Forts de ces connaissances, les enquêteurs ont cherché à évaluer les personnes qui se sont rétablies de leur maladie aiguë liée au COVID-19 et à répondre aux questions suivantes :

  • 1.Le MoCA est-il un outil de dépistage efficace des troubles neurocognitifs chez les personnes ayant récupéré de la maladie aiguë COVID-19 ?
  • 2.Existe-t-il une corrélation entre les mesures psychiatriques ou médicales et les performances de la MoCA ?

Extraits de section

Méthodes

Cette étude a été menée au New York Medical College/Westchester Medical Center Health Network (WMCHealth), à Valhalla, NY. Elle a été approuvée par l’Institutional Review Board du New York Medical College (Protocole #14400) ainsi que par le WMCHealth Clinical Research Institute.
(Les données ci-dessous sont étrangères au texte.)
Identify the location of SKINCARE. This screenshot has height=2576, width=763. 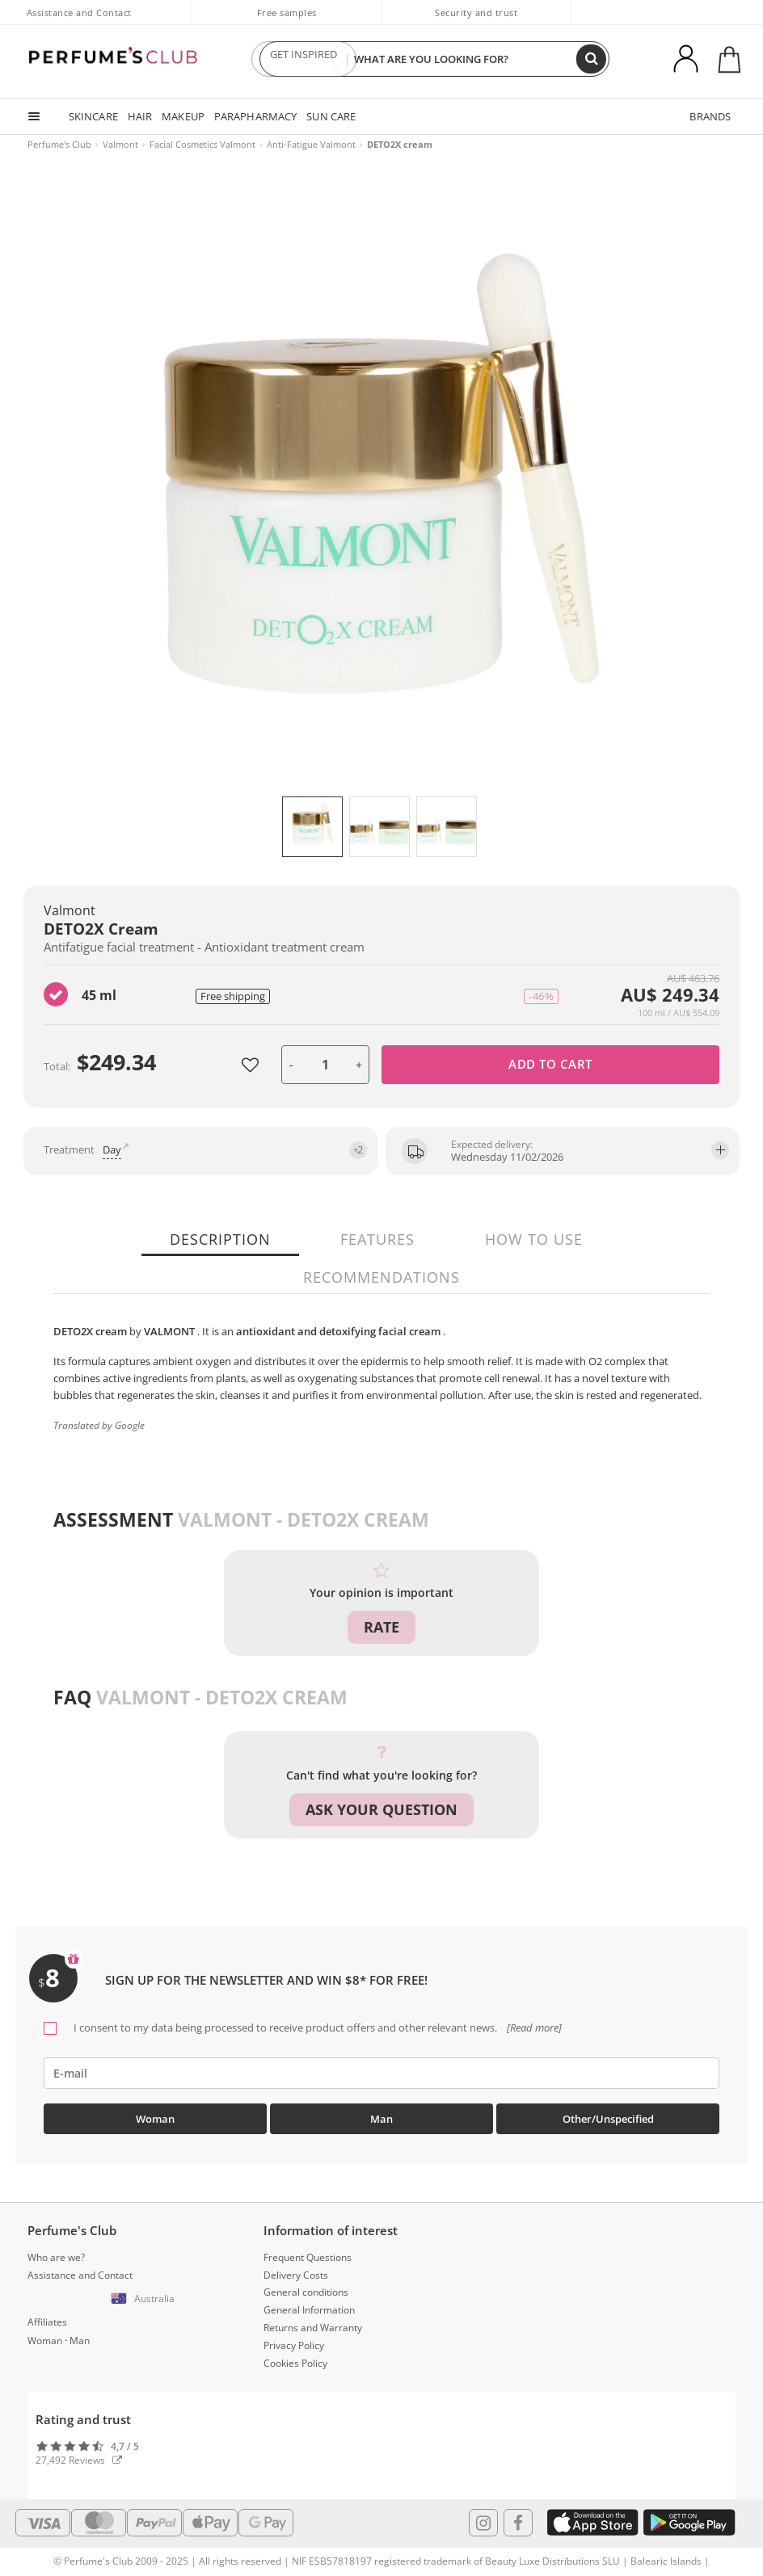
(93, 116).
Les données ont été obtenues à partir de l’évaluation de base de 60 participants recrutés pour une étude longitudinale des séquelles neurocognitives, médicales et psychiatriques du COVID-19. Les participants à l’étude ont été recrutés via les médias sociaux,

Échantillon global

Les informations sociodémographiques concernant cet échantillon figurent dans le tableau 2. En moyenne, les participants étaient âgés d’environ 40 ans. Un peu plus de la moitié des patients s’identifiaient comme Blancs, environ deux tiers étaient des femmes, deux tiers étaient en couple et plus de trois quarts avaient un emploi. Les participants se trouvaient en moyenne à environ 7 mois de leur maladie aiguë. Environ 40 % d’entre eux avaient des antécédents psychiatriques (tableau 2).

MoCA

Le groupe de 60 personnes avait un MoCA total moyen de 26,1, avec une norme de

Discussion

Les données de cet échantillon suggèrent que, sur la seule base de la MoCA, une partie importante des participants à l’étude pourrait souffrir d’une déficience neurocognitive après s’être rétablie d’une infection aiguë par COVID-19, puisque plus d’un tiers de tous les participants ont obtenu un score inférieur à 26. Cette constatation n’est pas surprenante étant donné les nombreux rapports antérieurs démontrant une déficience cognitive post-COVID [[2], [3], [4]]]. En examinant les sous-catégories du MoCA, nous avons constaté que les participants obtenaient les scores les plus bas en rappel différé, ce qui a également été le cas pour le MoCA.

Conclusion

Le MoCA n’est peut-être pas une mesure adéquate pour le dépistage des troubles cognitifs dans le PASC. Les patients présentant des troubles cognitifs doivent être orientés vers des tests de PN et un traitement appropriés. La batterie de tests de PN utilisée dans cette étude évalue plusieurs domaines cognitifs de manière plus approfondie que la MoCA et dure moins d’une heure. Des études antérieures ont montré que les performances de la MoCA après l’infection par le virus COVID-19 s’améliorent avec le temps [33]. Le suivi longitudinal de cette cohorte est en cours.